Scientific abstract Epilepsy is a chronic and debilitating disease, leading to refractory seizures in up to 40% of patients. A better understanding of the neural mechanisms that cause recurrent seizures could lead to improved diagnostic markers and new neuroprotective therapies. My recent research suggests that abnormal slow-wave activity (SWA) patterns during sleep may constitute a promising diagnostic marker to locate the seizure onset zone (SOZ). In a high-density electroencephalogram (hdEEG) study of fifteen focal epilepsy patients, I found increases in sleep SWA that were maximal in the SOZ and were correlated with seizure and interictal spike frequency. Building on a wealth of studies validating sleep SWA as a marker of synaptic strength, my results suggest that seizures and spikes induce synaptic potentiation in the human brain. To further validate sleep SWA as a diagnostic marker for the SOZ, I aim to make use of the higher spatio-temporal resolution of direct intracranial EEG (iEEG) recordings.
In Aim 1, I will analyze continuous iEEG recordings in patients with focal epilepsy to quantify sleep SWA in the SOZ, in the seizure propagation network (SPN, areas secondarily recruited in the ictal rhythm), and in the periphery (areas not involved in the ictal rhythm).
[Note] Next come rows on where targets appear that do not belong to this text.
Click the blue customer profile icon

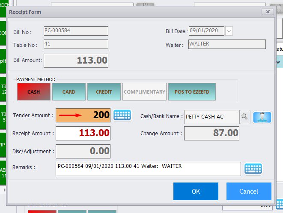[262, 117]
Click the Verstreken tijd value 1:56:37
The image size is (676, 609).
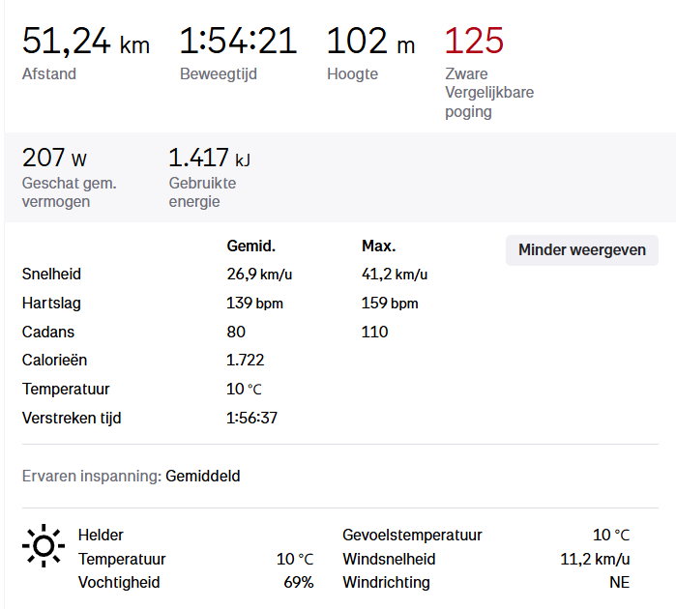click(252, 419)
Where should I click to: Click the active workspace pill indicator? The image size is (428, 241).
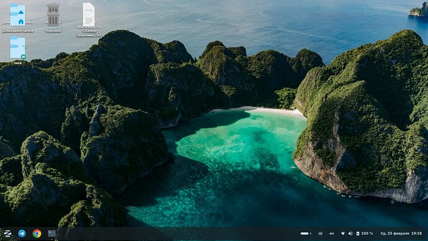[x=305, y=234]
I hypothesize that 1) in the SOZ, SWA will increase maximally; 2) in the periphery, sleep SWA will have lower values; and 3) the SPN will show intermediate patterns.
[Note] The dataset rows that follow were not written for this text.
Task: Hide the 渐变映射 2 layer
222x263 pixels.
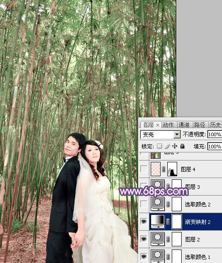Action: coord(144,222)
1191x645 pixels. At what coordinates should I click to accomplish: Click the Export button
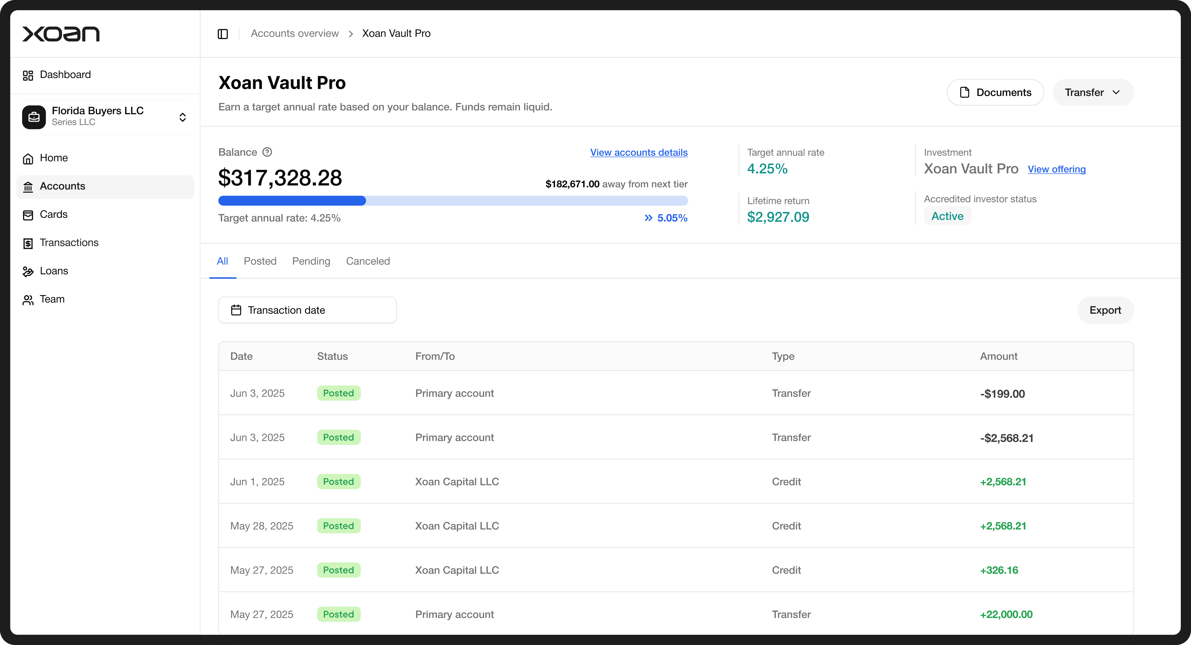pos(1105,310)
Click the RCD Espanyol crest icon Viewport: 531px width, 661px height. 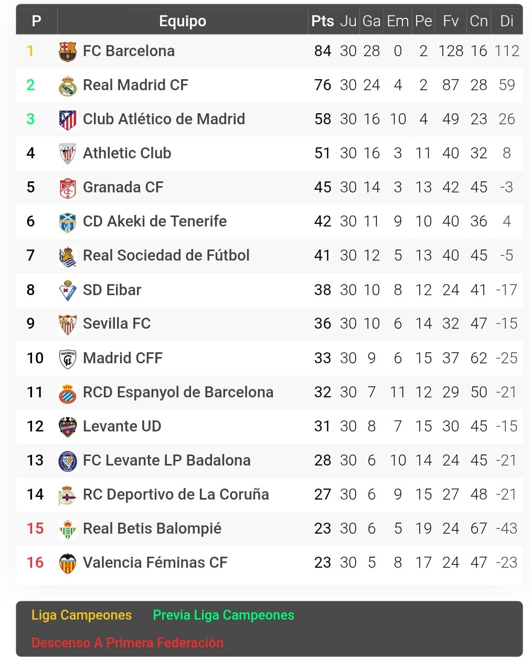click(68, 393)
In Aim 2, I will also analyze single-unit (SU) recordings to identify the neuronal contributors to sleep SWA during sleep and their alterations across seizure territories. I will use existing long-term microelectrode recordings from epileptic patients to quantify SU firing rates and multi-unit activity (MUA) synchrony during sleep (two markers of synaptic strength) in the SOZ, the SPN, and the periphery. To shed light on the relationship between increased sleep SWA and ictal firing rates, I will use the SU recordings to separate the SPN into areas of high vs. low ictal firing rates (the ictal core vs. ictal penumbra, respectively). I hypothesize that 1) in the SOZ, SU firing rates and MUA synchrony will increase maximally; 2) in the periphery, SU firing rates and MUA synchrony will show lower values; and 3) the SPN will show intermediate patterns, but with more normal values overall in the ictal penumbra compared to the ictal core. If this project is successful, it will provide mechanistic evidence for a link between chronic hyperexcitability in the epileptic network and synaptic potentiation due to seizures, which can be sensitively detected using intracranial sleep EEG. It will also allow researchers and clinicians to develop new diagnostic tools to localize the SOZ, paving the way for new therapeutic interventions targeting sleep to decrease seizure frequency in patients with epilepsy.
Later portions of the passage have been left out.